And honestly?  All this would probably be fine if such people would be content to smile, sign the checks, and let the people who actually know what they’re doing make games and decisions about development.  But they’re not.  They come into this business and they feel compelled to change our industry to reflect the corporate culture of the places they come from—complete with the nightmarish top-down sexism and glass ceilings for women and minorities, the Frat Boyish ideology of “what sells” that dates from 1952, and all the other joys of entrenched corporate anti-capitalism.

In the past decade, these Widget Salesmen have descended on our industry like locusts.  They came running at the smell of profit in the mid-to-late ‘90’s, and after having “proved their worth” at companies like Pepsi-Cola or Hasbro they descended on successful companies in electronic entertainment to reap the benefits of other people’s hard work.  Rather than working their way up through the ranks with proven success and earned profits from actual games, they came in at the top to take “leadership” positions at companies like Activision…and now they are essentially paid huge salaries to drive people who actually DO know what they’re doing out of this industry, and to impose an absolutely blinding and stupefying ignorance of the computer gaming industry, its products and its audience on both developers and consumers.

It’s a shame that none of these new CEO’s and Chief Financial Officers and Presidents of Publishing ever bothered to open a dossier and read up on the industry that they decided to take over.  The truth of the matter is that computer gaming—as an industry and as a hobby--did not start off as a sexist little pigpen where outmoded ideological sputum ruled the day.

Some of the earliest entry-level gamers always were, always are and always will be female.  I started off in the arcades when I was 10-12 years old playing Space Invaders, Galaxian, Centipede, etc.--and I was hardly the only girl in the place even then.  Both my daughters have been raised on video games; my sixty-year-old mother is now a stage two entry-level gamer, who has moved beyond her first Popcap titles and is starting to play modern adventure and puzzle games which remind me of old favorites like Myst.

And women are not only common gamers—they were also, in the early days, some very important developers.  PC games are the wellspring of modern console games, and in the early days many of the most successful PC games were designed by women:  in fact, one of the early giants in this industry, Sierra Entertainment, was built on the backs of female lead designers, specifically the work of Roberta Williams and Jane Jensen. 

And yet the industry has actually become steadily more backward in this regard as time has moved on, rather than becoming more progressive.  Women gamers and strong female characters are not the only victims of Widget Salesmen in positions of power.  When was the last time you saw a high-powered game franchise with a significant team size, budget and ad campaign which had a female Lead Designer?

What strikes me as especially pathetic about this latest black eye for Activision is that this same company actually has the nerve to run an “Independent Games Competition” to “help foster creativity” and show their “commitment to supporting the creative spirit and innovation of developers”.  Seriously—why in the world would anyone pitch a new idea to a company when its top brass clearly have their heads stuck in Beaver Cleaver’s rectum?
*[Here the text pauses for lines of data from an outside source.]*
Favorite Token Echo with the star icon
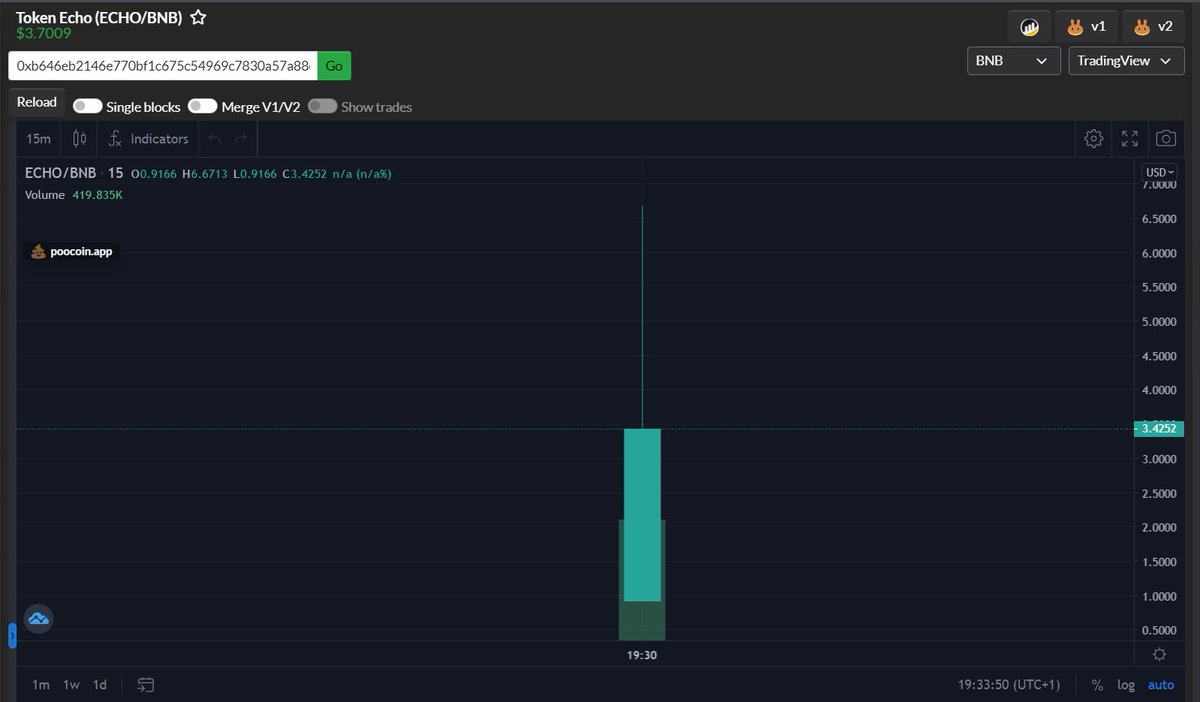The image size is (1200, 702). (198, 16)
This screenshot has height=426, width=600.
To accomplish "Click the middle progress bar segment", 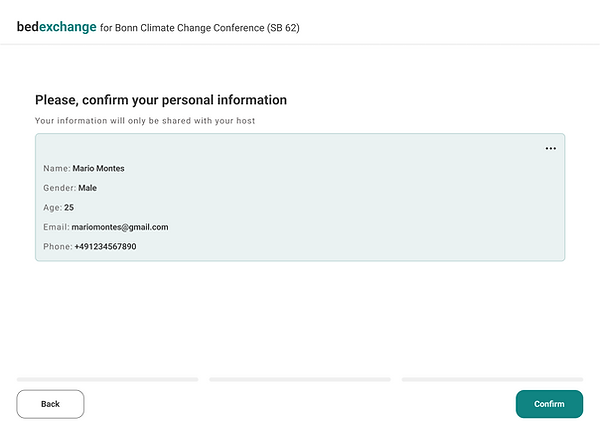I will click(299, 379).
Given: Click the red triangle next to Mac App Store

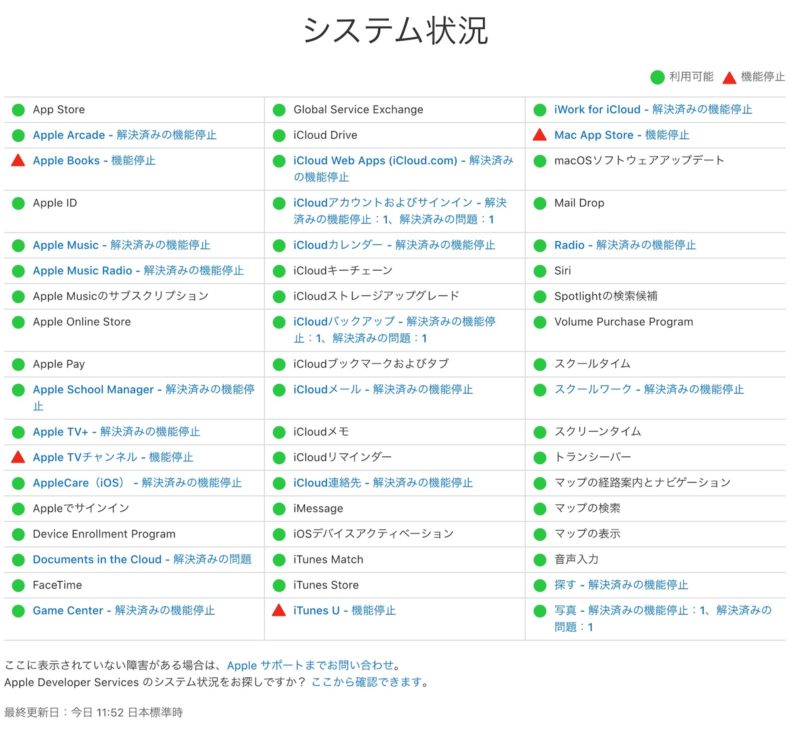Looking at the screenshot, I should [x=540, y=135].
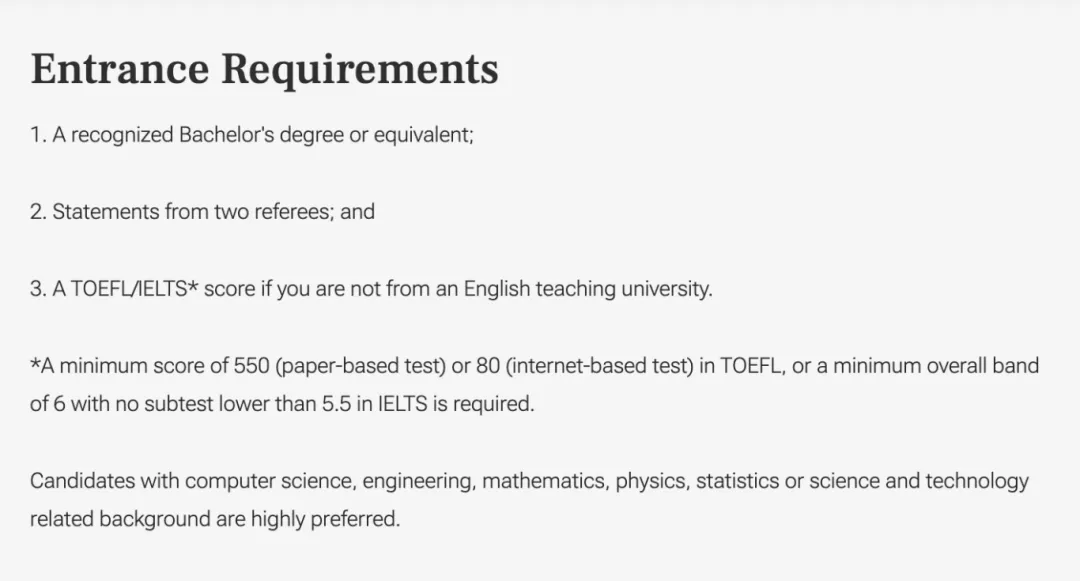Click the word "physics,"
Image resolution: width=1080 pixels, height=581 pixels.
(x=652, y=481)
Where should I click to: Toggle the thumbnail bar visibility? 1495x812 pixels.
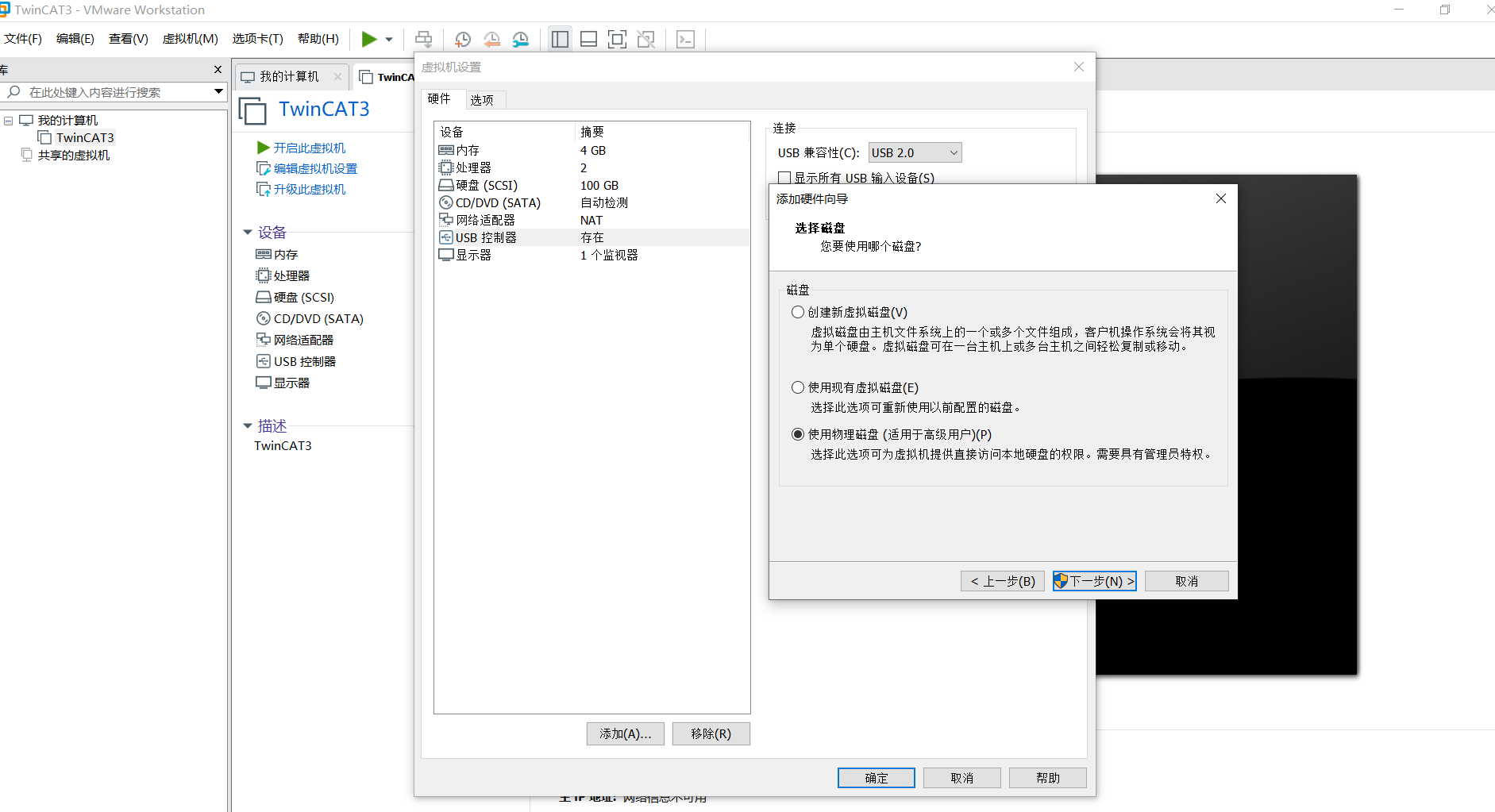[x=588, y=38]
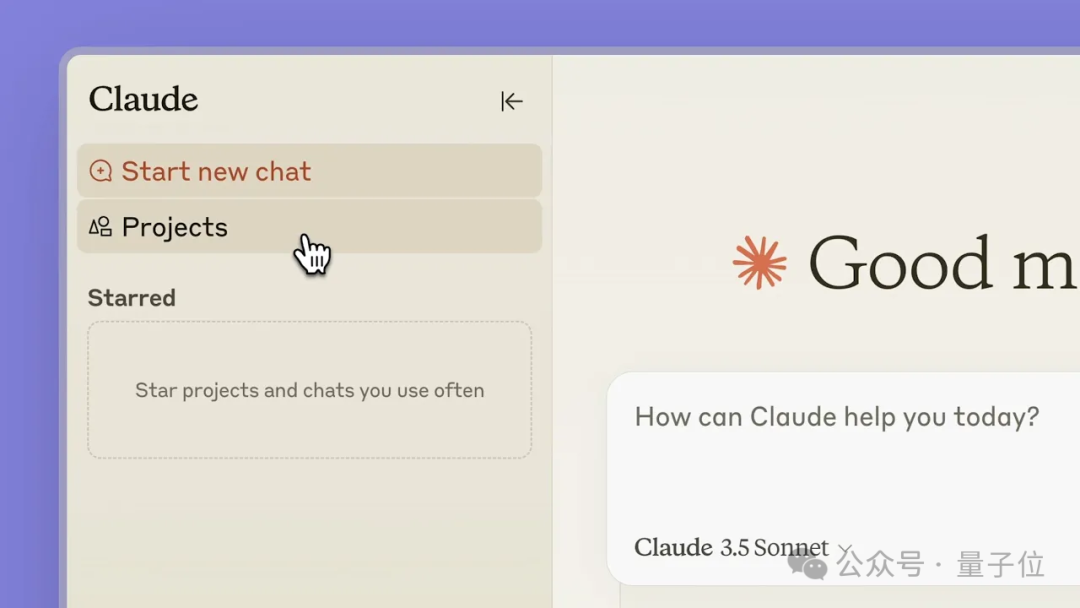The width and height of the screenshot is (1080, 608).
Task: Focus the "How can Claude help you today?" field
Action: click(837, 417)
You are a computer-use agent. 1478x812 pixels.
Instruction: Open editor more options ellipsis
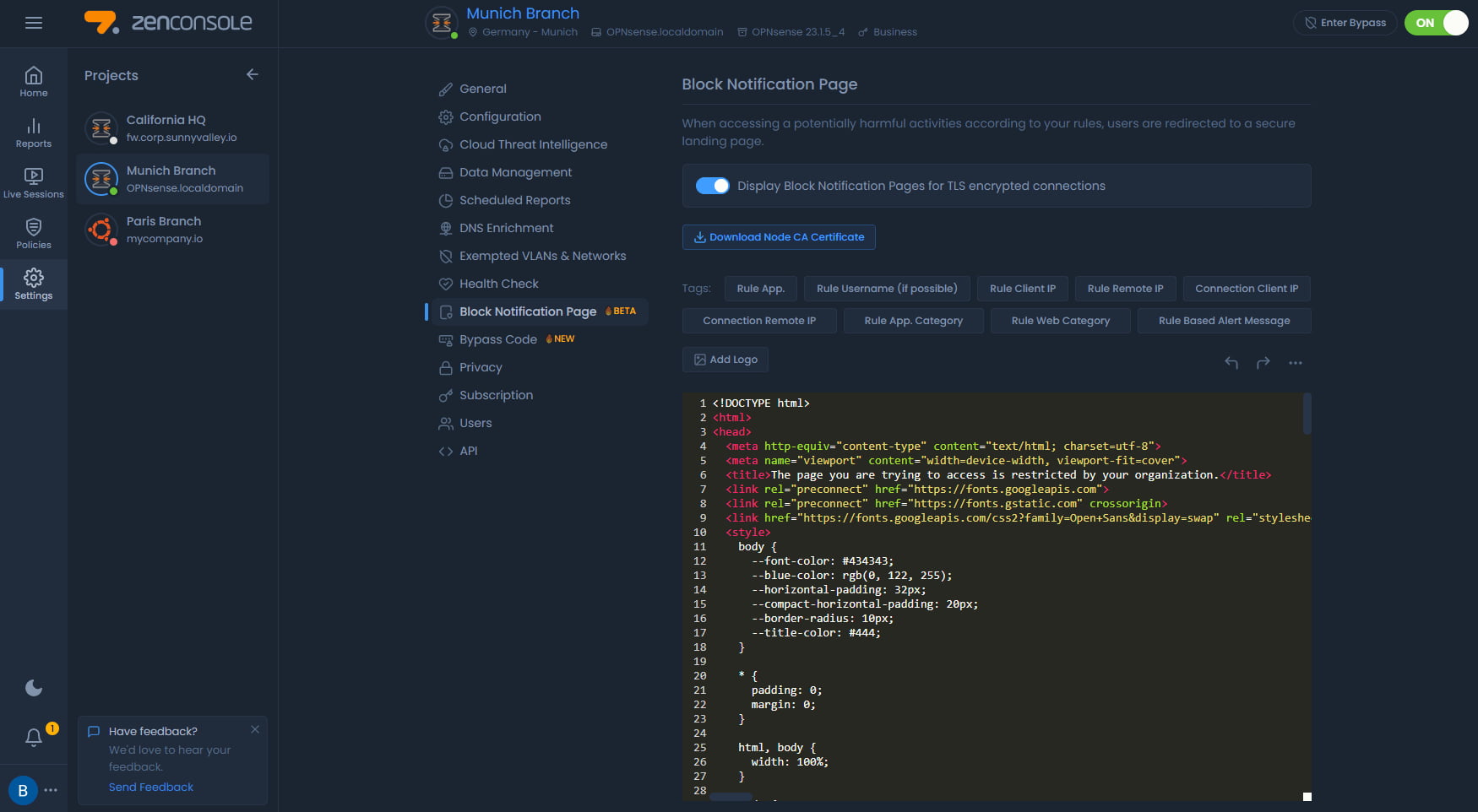pyautogui.click(x=1296, y=363)
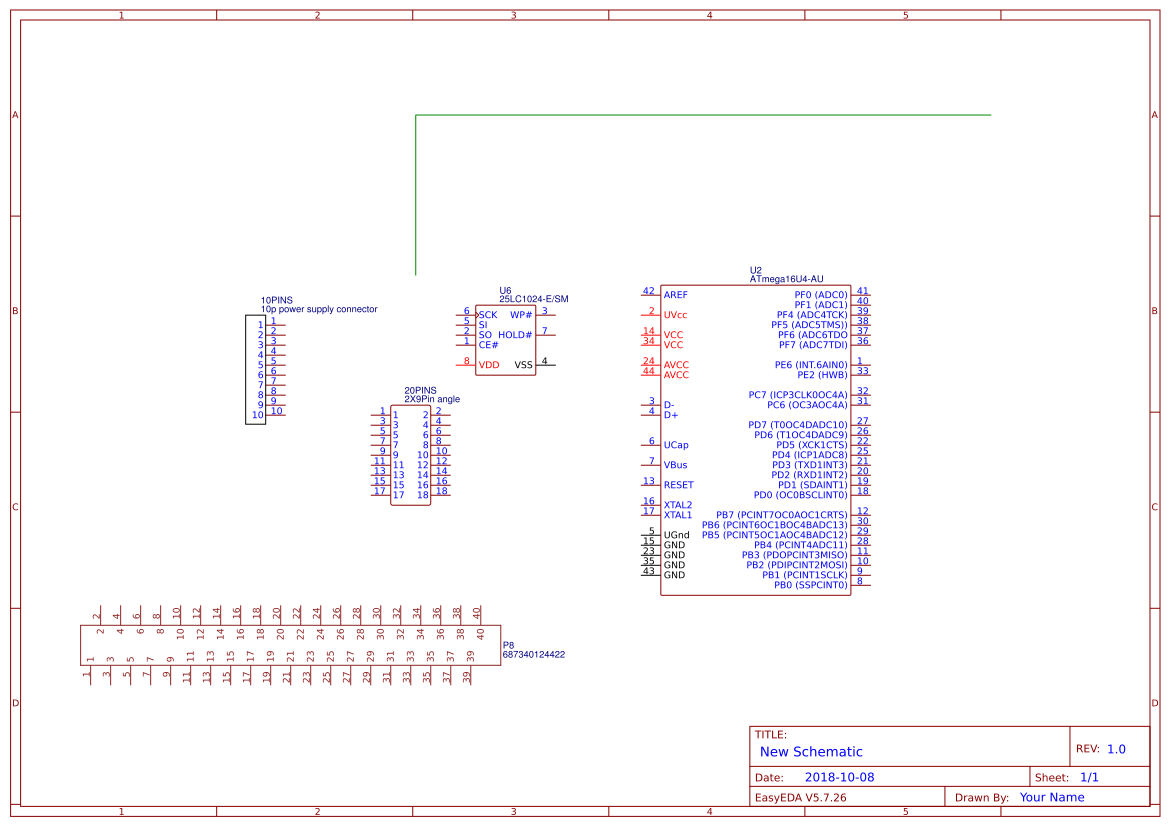
Task: Click the green wire segment
Action: [x=700, y=113]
 Here’s a new idea for you, boys—women enjoy games.  They play games.  They buy games.  They make games—and they always have.  So far as strong playable female characters and powerful top-selling franchises go?  I don’t see the Biohazard/Resident Evil series standing in line at the welfare office, and Lara Croft hasn’t had to sell her diamond-studded bra.  So no matter how hard you work to push them aside, silence them and render them invisible as you appropriate the industry they helped to build, women are a reality that you’d best get used to.